1.
Age of red cells for transfusion and outcomes in critically ill adults
Cooper DJ, McQuilten ZK, Nichol A, Ady B, Aubron C, Bailey M, Bellomo R, Gantner D, Irving DO, Kaukonen KM, et al
The New England Journal of Medicine. 2017;377((19):):1858-1867
Abstract
Background It is uncertain whether the duration of red-cell storage affects mortality after transfusion among critically ill adults. Methods In an international, multicenter, randomized, double-blind trial, we assigned critically ill adults to receive either the freshest available, compatible, allogeneic red cells (short-term storage group) or standard-issue (oldest available), compatible, allogeneic red cells (long-term storage group). The primary outcome was 90-day mortality. Results From November 2012 through December 2016, at 59 centers in five countries, 4994 patients underwent randomization and 4919 (98.5%) were included in the primary analysis. Among the 2457 patients in the short-term storage group, the mean storage duration was 11.8 days. Among the 2462 patients in the long-term storage group, the mean storage duration was 22.4 days. At 90 days, there were 610 deaths (24.8%) in the short-term storage group and 594 (24.1%) in the long-term storage group (absolute risk difference, 0.7 percentage points; 95% confidence interval [CI], -1.7 to 3.1; P=0.57). At 180 days, the absolute risk difference was 0.4 percentage points (95% CI, -2.1 to 3.0; P=0.75). Most of the prespecified secondary measures showed no significant between-group differences in outcome. Conclusions The age of transfused red cells did not affect 90-day mortality among critically ill adults. (Funded by the Australian National Health and Medical Research Council and others; TRANSFUSE Australian and New Zealand Clinical Trials Registry number, ACTRN12612000453886 ; ClinicalTrials.gov number, NCT01638416 .).
2.
Albumin resuscitation for traumatic brain injury: is intracranial hypertension the cause of increased mortality?

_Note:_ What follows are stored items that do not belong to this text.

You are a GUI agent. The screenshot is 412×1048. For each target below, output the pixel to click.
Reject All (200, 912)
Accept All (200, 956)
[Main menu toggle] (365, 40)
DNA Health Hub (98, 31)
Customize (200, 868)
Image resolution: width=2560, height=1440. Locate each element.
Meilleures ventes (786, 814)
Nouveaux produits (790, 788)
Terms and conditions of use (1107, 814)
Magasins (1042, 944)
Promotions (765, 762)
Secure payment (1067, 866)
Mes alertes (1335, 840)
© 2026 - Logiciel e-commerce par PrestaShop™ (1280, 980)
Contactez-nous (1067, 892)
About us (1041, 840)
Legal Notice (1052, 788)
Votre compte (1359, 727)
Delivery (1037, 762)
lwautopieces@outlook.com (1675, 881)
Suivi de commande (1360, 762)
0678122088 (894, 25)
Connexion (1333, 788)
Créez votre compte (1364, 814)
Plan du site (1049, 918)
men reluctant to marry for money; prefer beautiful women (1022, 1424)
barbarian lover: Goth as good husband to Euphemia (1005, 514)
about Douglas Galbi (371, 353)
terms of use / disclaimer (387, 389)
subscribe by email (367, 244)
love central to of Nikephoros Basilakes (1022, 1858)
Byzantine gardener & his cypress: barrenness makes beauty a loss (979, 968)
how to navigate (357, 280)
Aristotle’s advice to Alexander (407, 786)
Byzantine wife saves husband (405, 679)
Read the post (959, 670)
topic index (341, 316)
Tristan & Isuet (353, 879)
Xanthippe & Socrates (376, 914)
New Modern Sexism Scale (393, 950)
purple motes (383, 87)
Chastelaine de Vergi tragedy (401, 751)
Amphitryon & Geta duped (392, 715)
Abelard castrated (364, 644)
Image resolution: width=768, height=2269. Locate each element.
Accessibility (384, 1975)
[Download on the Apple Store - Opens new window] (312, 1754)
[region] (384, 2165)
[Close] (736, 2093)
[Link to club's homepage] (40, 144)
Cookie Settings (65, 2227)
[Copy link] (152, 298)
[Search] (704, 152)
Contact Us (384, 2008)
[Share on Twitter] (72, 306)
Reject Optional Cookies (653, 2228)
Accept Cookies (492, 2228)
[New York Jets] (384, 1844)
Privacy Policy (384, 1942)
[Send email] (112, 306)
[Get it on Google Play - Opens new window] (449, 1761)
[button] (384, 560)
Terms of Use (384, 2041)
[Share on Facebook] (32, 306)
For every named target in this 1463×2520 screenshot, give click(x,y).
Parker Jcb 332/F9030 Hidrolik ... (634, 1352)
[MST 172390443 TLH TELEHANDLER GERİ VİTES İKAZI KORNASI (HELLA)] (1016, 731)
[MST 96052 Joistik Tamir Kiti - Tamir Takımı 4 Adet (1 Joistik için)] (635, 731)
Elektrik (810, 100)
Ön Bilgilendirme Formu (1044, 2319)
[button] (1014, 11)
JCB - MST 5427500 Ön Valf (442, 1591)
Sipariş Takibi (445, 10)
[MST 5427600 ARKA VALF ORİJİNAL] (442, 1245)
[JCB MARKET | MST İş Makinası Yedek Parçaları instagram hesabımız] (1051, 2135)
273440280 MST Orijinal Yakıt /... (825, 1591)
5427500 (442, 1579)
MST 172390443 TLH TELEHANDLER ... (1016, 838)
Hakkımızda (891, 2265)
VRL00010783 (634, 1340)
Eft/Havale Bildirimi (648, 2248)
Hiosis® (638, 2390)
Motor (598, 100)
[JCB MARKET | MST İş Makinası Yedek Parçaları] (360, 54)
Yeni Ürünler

Cooper DJ, Myburgh J, Heritier S, Finfer S, Bellomo R, Billot L, Murray L, Vallance S, SAFE-TBI Investigators, Australian, et al
Journal of Neurotrauma. 2013;30((7):):512-8.
Abstract
Mortality is higher in patients with traumatic brain injury (TBI) resuscitated with albumin compared with saline, but the mechanism for increased mortality is unknown. In patients from the Saline vs. Albumin Fluid Evaluation (SAFE) study with TBI who underwent intracranial pressure (ICP) monitoring, interventional data were collected from randomization to day 14 to determine changes in ICP (primary outcome) and in therapies used to treat increased ICP. Pattern mixture modelling, designed to address informative dropouts, was used to compare temporal changes between the albumin and saline groups, and 321 patients were identified, of whom 164 (51.1%) received albumin and 157 (48.9%) received saline. There was a significant linear increase in mean ICP and significantly more deaths in the albumin group compared with saline when ICP monitoring was discontinued during the first week (1.30+0.33 vs. -0.37+0.36, p=0.0006; and 34.4% vs. 17.4%; p=0.006 respectively), but not when monitoring ceased during the second week (-0.08+0.44 vs. -0.23+0.38, p=0.79; and 18.6% vs. 12.1%; p=0.36 respectively). There were statistically significant differences in the mean total daily doses of morphine (-0.42+0.07 vs. -0.66+0.0, p=0.0009), propofol (-0.45+0.11 vs. -0.76+0.11; p=0.034) and norepinephrine (-0.50+0.07 vs. -0.74+0.07) and in temperature (0.03+0.03 vs. 0.16+0.03; p=0.0014) between the albumin and saline groups when ICP monitoring ceased during the first week. The use of albumin for resuscitation in patients with severe TBI is associated with increased ICP during the first week. This is the most likely mechanism of increased mortality in these patients.